(SOURCE)

CS54100: Database Systems

Instructor: Mohammad Sadoghi
E-mail: [email protected]
Office: Lawson 2116N
Office Hours: By email appointments

Teaching Fellow: Spencer S Pearson
Email: [email protected]
Office: HAAS G50
Office Hours: 3:00-4:00pm (Tue) & 10:30-11:30am (Fri)

Time: MWF 9:30 am - 10:20 am
Location: Lawson Computer Science Building, Room LWSN-1106


Overview

This graduate course provides an introduction to the design and development of fundemental concepts in relational database management systems (DBMS). You will learn the theory behind database systems, the issues that affect their functionality and performance, and most importantly, what it takes to build the engine of a relational database management system and to explore the role of modern data processing platforms, e.g., Apache Spark/Hadoop. There is a significant component of Java/SQL/Scala development. There will also be hands-on exercises using the Oracle DBMS and Spark/Hadoop/HDFS. The list of topics covered in this course includes:

  • DBMS Concepts and Architecture
  • Relational Databases, Relational Algebra and Calculus
  • Query Languages (SQL)
  • Storage and Indexing
  • Query Evaluation and Optimization
  • Database Design, the E-R Model, Normalization, and Tuning
  • Database Security
  • Management, Concurrency Control, and Recovery
  • Parallel and Distributed Databases
  • New Trends in Data Systems (e.g., NoSQL Databases)

Syllabus

Textbooks:

Required:
  • "Database Management Systems", 3rd Edition. Raghu Ramakrishnan and J. Gehrke. McGraw Hill, 2003, ISBN 0-07-246563-8.
  • Additionally, a list of research papers will be added later as part of the required reading for the advanced topics.

(PROBLEMS AND TASKS)
1: Name the languages that the course page says make up the development component of the course.
2: According to the course page, where is the teaching fellow's office?
Nothing in the items is needed for the work here.

(DATA ROWS)
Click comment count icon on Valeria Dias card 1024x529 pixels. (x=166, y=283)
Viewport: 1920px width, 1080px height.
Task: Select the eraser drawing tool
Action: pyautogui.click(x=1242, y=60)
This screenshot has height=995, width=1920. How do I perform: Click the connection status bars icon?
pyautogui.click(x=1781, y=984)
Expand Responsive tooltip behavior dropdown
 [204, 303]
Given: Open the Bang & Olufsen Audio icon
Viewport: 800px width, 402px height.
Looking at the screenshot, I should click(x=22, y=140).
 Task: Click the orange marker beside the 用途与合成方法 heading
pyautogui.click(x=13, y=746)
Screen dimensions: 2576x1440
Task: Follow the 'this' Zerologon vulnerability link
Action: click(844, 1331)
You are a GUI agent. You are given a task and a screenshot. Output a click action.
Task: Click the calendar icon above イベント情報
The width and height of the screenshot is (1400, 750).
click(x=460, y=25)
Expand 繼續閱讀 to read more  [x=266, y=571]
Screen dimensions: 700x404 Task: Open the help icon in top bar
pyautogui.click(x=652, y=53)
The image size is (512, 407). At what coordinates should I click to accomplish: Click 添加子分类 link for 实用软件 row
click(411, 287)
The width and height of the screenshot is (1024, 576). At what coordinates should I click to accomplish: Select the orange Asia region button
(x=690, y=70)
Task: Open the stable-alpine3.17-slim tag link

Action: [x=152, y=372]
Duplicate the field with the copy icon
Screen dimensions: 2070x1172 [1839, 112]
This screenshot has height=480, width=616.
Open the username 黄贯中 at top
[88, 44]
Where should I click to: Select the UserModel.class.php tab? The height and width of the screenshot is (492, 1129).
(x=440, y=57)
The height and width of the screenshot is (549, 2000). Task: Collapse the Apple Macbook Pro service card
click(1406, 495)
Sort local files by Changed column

(RESPONSES BY TASK)
1: Java, SQL, Scala

2: HAAS G50